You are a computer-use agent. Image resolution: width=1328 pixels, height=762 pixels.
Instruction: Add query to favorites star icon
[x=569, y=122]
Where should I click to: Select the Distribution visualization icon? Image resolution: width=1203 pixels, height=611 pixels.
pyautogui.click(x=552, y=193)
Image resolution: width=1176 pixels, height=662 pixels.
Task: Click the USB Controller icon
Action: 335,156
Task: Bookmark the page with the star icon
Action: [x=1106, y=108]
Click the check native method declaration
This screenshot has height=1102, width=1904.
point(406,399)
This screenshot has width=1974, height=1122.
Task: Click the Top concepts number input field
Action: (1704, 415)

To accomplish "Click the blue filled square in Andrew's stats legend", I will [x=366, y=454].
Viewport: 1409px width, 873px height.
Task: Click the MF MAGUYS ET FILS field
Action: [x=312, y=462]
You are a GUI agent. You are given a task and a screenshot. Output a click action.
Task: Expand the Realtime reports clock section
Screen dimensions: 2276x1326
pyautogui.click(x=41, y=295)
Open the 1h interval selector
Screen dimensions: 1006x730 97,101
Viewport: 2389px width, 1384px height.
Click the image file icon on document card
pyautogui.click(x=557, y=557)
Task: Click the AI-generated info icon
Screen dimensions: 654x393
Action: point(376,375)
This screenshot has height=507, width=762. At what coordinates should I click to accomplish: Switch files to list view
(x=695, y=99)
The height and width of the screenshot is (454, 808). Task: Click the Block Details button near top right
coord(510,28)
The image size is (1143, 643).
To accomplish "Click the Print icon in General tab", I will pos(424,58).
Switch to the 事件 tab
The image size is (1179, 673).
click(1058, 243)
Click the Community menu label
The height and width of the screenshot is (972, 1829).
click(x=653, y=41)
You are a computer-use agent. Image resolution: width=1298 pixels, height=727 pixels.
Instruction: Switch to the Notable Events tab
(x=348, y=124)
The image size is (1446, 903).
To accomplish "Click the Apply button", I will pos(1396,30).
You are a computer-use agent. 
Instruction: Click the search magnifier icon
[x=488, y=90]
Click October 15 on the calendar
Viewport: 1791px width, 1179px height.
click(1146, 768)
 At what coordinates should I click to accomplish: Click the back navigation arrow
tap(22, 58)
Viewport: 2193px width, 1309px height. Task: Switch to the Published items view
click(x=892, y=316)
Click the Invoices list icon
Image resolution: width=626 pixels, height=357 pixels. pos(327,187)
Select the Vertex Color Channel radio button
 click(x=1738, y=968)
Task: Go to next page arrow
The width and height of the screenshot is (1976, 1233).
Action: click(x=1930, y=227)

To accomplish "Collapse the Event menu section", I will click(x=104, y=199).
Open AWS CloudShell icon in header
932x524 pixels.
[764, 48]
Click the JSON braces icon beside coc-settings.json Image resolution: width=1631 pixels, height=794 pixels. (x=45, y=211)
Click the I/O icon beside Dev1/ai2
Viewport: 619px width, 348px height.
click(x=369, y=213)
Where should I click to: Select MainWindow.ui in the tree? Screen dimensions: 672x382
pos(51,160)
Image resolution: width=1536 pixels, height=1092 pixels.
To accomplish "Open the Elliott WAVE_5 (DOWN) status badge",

────────

Brief >> What is needed is a word-for-word copy of the material above.

Expected answer >>
You are a computer-use agent. Image resolution: width=1328 pixels, height=762 pixels.
Instruction: Add query to favorites star icon
[x=569, y=122]
Where should I click to: Select the Distribution visualization icon? Image resolution: width=1203 pixels, height=611 pixels.
pyautogui.click(x=552, y=193)
Image resolution: width=1176 pixels, height=662 pixels.
Task: Click the USB Controller icon
Action: 335,156
Task: Bookmark the page with the star icon
Action: [x=1106, y=108]
Click the check native method declaration
This screenshot has height=1102, width=1904.
point(406,399)
This screenshot has width=1974, height=1122.
Task: Click the Top concepts number input field
Action: (1704, 415)

To accomplish "Click the blue filled square in Andrew's stats legend", I will [x=366, y=454].
Viewport: 1409px width, 873px height.
Task: Click the MF MAGUYS ET FILS field
Action: [x=312, y=462]
You are a GUI agent. You are given a task and a screenshot. Output a click action.
Task: Expand the Realtime reports clock section
Screen dimensions: 2276x1326
pyautogui.click(x=41, y=295)
Open the 1h interval selector
Screen dimensions: 1006x730 97,101
Viewport: 2389px width, 1384px height.
Click the image file icon on document card
pyautogui.click(x=557, y=557)
Task: Click the AI-generated info icon
Screen dimensions: 654x393
Action: point(376,375)
This screenshot has height=507, width=762. At what coordinates should I click to accomplish: Switch files to list view
(x=695, y=99)
The height and width of the screenshot is (454, 808). Task: Click the Block Details button near top right
coord(510,28)
The image size is (1143, 643).
To accomplish "Click the Print icon in General tab", I will pos(424,58).
Switch to the 事件 tab
The image size is (1179, 673).
click(1058, 243)
Click the Community menu label
The height and width of the screenshot is (972, 1829).
click(x=653, y=41)
You are a computer-use agent. Image resolution: width=1298 pixels, height=727 pixels.
Instruction: Switch to the Notable Events tab
(x=348, y=124)
The image size is (1446, 903).
To accomplish "Click the Apply button", I will pos(1396,30).
You are a computer-use agent. 
Instruction: Click the search magnifier icon
[x=488, y=90]
Click October 15 on the calendar
Viewport: 1791px width, 1179px height.
click(1146, 768)
 At what coordinates should I click to accomplish: Click the back navigation arrow
tap(22, 58)
Viewport: 2193px width, 1309px height. Task: Switch to the Published items view
click(x=892, y=316)
Click the Invoices list icon
Image resolution: width=626 pixels, height=357 pixels. pos(327,187)
Select the Vertex Color Channel radio button
 click(x=1738, y=968)
Task: Go to next page arrow
The width and height of the screenshot is (1976, 1233).
Action: click(x=1930, y=227)

To accomplish "Collapse the Event menu section", I will click(x=104, y=199).
Open AWS CloudShell icon in header
932x524 pixels.
[764, 48]
Click the JSON braces icon beside coc-settings.json Image resolution: width=1631 pixels, height=794 pixels. (x=45, y=211)
Click the I/O icon beside Dev1/ai2
Viewport: 619px width, 348px height.
click(x=369, y=213)
Where should I click to: Select MainWindow.ui in the tree? Screen dimensions: 672x382
pos(51,160)
Image resolution: width=1536 pixels, height=1092 pixels.
To accomplish "Open the Elliott WAVE_5 (DOWN) status badge",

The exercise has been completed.